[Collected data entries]
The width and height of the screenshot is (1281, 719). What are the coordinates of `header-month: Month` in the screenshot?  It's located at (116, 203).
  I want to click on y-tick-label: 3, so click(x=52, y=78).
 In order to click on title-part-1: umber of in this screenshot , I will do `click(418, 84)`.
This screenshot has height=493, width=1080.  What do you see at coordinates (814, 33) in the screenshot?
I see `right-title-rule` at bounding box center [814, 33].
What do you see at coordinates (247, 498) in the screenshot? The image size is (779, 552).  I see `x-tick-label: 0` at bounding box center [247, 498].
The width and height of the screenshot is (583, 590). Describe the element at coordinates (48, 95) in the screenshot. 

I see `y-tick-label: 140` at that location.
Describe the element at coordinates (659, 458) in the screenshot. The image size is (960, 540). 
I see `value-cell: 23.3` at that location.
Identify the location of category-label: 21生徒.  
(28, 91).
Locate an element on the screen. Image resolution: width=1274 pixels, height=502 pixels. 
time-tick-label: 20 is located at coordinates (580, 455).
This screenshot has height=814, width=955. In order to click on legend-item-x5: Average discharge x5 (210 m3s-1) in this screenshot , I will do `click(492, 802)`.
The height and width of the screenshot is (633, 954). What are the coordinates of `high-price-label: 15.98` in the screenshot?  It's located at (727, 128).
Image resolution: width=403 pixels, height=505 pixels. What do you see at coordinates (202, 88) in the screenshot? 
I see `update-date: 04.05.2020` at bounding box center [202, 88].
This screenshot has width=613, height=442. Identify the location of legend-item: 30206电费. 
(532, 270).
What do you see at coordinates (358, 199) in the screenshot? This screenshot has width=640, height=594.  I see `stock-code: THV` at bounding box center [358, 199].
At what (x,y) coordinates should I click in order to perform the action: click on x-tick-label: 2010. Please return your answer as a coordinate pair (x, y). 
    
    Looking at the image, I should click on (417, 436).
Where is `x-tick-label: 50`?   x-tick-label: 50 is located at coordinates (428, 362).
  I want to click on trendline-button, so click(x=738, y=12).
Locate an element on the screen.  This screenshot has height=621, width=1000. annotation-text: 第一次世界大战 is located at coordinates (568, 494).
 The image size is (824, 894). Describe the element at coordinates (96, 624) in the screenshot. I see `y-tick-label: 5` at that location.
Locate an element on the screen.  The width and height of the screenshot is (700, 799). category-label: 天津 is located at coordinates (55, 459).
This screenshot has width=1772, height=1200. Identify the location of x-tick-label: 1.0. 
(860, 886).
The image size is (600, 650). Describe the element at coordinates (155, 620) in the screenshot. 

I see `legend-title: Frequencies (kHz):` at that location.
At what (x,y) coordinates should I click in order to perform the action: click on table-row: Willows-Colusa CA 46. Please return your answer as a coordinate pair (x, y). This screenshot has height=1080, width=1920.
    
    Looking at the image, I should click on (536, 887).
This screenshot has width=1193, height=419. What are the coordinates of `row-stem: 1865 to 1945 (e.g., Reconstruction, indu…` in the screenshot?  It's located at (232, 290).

* [Required work]
Copy out every one of the records above word for word.

* [Completed task]
The width and height of the screenshot is (1281, 719). What are the coordinates of `header-month: Month` in the screenshot?  It's located at (116, 203).
  I want to click on y-tick-label: 3, so click(x=52, y=78).
 In order to click on title-part-1: umber of in this screenshot , I will do `click(418, 84)`.
This screenshot has height=493, width=1080.  What do you see at coordinates (814, 33) in the screenshot?
I see `right-title-rule` at bounding box center [814, 33].
What do you see at coordinates (247, 498) in the screenshot? The image size is (779, 552).  I see `x-tick-label: 0` at bounding box center [247, 498].
The width and height of the screenshot is (583, 590). Describe the element at coordinates (48, 95) in the screenshot. 

I see `y-tick-label: 140` at that location.
Describe the element at coordinates (659, 458) in the screenshot. The image size is (960, 540). 
I see `value-cell: 23.3` at that location.
Identify the location of category-label: 21生徒.  
(28, 91).
Locate an element on the screen. Image resolution: width=1274 pixels, height=502 pixels. 
time-tick-label: 20 is located at coordinates (580, 455).
This screenshot has height=814, width=955. In order to click on legend-item-x5: Average discharge x5 (210 m3s-1) in this screenshot , I will do `click(492, 802)`.
The height and width of the screenshot is (633, 954). What are the coordinates of `high-price-label: 15.98` in the screenshot?  It's located at (727, 128).
Image resolution: width=403 pixels, height=505 pixels. What do you see at coordinates (202, 88) in the screenshot? 
I see `update-date: 04.05.2020` at bounding box center [202, 88].
This screenshot has width=613, height=442. Identify the location of legend-item: 30206电费. 
(532, 270).
What do you see at coordinates (358, 199) in the screenshot? This screenshot has width=640, height=594.  I see `stock-code: THV` at bounding box center [358, 199].
At what (x,y) coordinates should I click in order to perform the action: click on x-tick-label: 2010. Please return your answer as a coordinate pair (x, y). 
    
    Looking at the image, I should click on (417, 436).
Where is `x-tick-label: 50`?   x-tick-label: 50 is located at coordinates (428, 362).
  I want to click on trendline-button, so click(x=738, y=12).
Locate an element on the screen.  This screenshot has height=621, width=1000. annotation-text: 第一次世界大战 is located at coordinates (568, 494).
 The image size is (824, 894). Describe the element at coordinates (96, 624) in the screenshot. I see `y-tick-label: 5` at that location.
Locate an element on the screen.  The width and height of the screenshot is (700, 799). category-label: 天津 is located at coordinates (55, 459).
This screenshot has width=1772, height=1200. Identify the location of x-tick-label: 1.0. 
(860, 886).
The image size is (600, 650). Describe the element at coordinates (155, 620) in the screenshot. 

I see `legend-title: Frequencies (kHz):` at that location.
At what (x,y) coordinates should I click in order to perform the action: click on table-row: Willows-Colusa CA 46. Please return your answer as a coordinate pair (x, y). This screenshot has height=1080, width=1920.
    
    Looking at the image, I should click on (536, 887).
This screenshot has width=1193, height=419. What are the coordinates of `row-stem: 1865 to 1945 (e.g., Reconstruction, indu…` in the screenshot?  It's located at (232, 290).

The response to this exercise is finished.